Selected text
==============================
Howto build a FIR with 3000 points

Post by **lilltroll** » Sat Oct 08, 2011 3:08 pm

Have you considered multirate filtering ?

Do you you really need 3000 taps for frequencies between 20-48 kHz. ??

You could run 1500 taps at 48 kHz instead, or maybe 1000 taps at 32 kHz (same length in of the impulse response) and something with much less taps at 96 kHz for the highest frequencies.
(A human over the age of 20 typically doesn't hear much above 16 kHz in the industrial world anymore, since we are exposed to much more sound/noise compared to what evolution fitted the human hearing to handle. We would need a redesign of the Stapedius muscle in the ear for the new world of noise)

Tiny tiny muscle in the pic.

Anyway, multirate is very easy to implement on XMOS.
==============================
Supplied records
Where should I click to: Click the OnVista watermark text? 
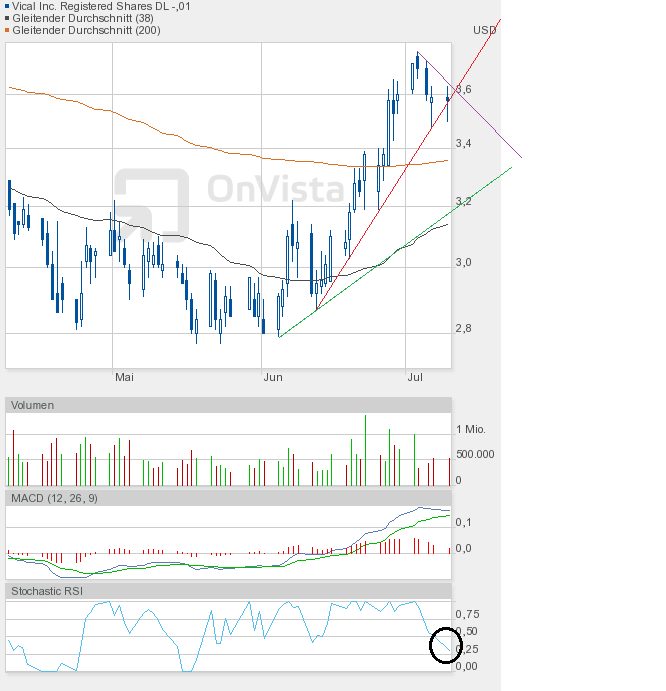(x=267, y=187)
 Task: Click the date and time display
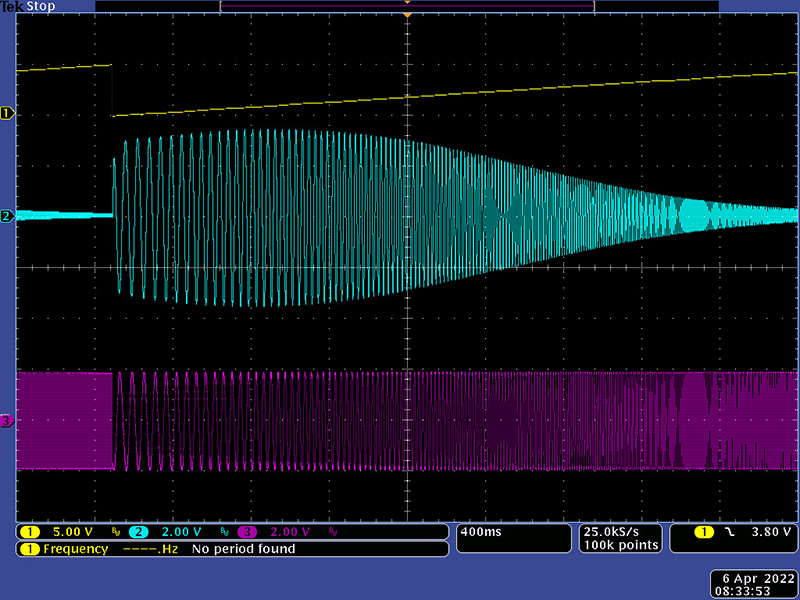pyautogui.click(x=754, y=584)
==============================
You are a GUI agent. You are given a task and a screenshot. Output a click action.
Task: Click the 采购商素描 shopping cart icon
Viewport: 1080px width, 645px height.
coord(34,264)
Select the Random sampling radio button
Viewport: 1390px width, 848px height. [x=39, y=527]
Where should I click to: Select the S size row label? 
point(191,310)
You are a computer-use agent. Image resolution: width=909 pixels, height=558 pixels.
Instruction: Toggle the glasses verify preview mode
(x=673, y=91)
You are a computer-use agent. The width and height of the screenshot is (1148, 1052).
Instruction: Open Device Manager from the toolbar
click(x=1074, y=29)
==============================
Directions
(a) In the forum post on building a FIR filter, above what frequency does a human over the age of 20 typically not hear much?
(b) Update the passage of the forum post starting with "Post by **lilltroll**" and going on through "world of noise)", replacing "taps" with "coefficients" wherever it occurs.

Outputs
(a) Above 16 kHz.

(b)
Post by **lilltroll** » Sat Oct 08, 2011 3:08 pm

Have you considered multirate filtering ?

Do you you really need 3000 coefficients for frequencies between 20-48 kHz. ??

You could run 1500 coefficients at 48 kHz instead, or maybe 1000 coefficients at 32 kHz (same length in of the impulse response) and something with much less coefficients at 96 kHz for the highest frequencies.
(A human over the age of 20 typically doesn't hear much above 16 kHz in the industrial world anymore, since we are exposed to much more sound/noise compared to what evolution fitted the human hearing to handle. We would need a redesign of the Stapedius muscle in the ear for the new world of noise)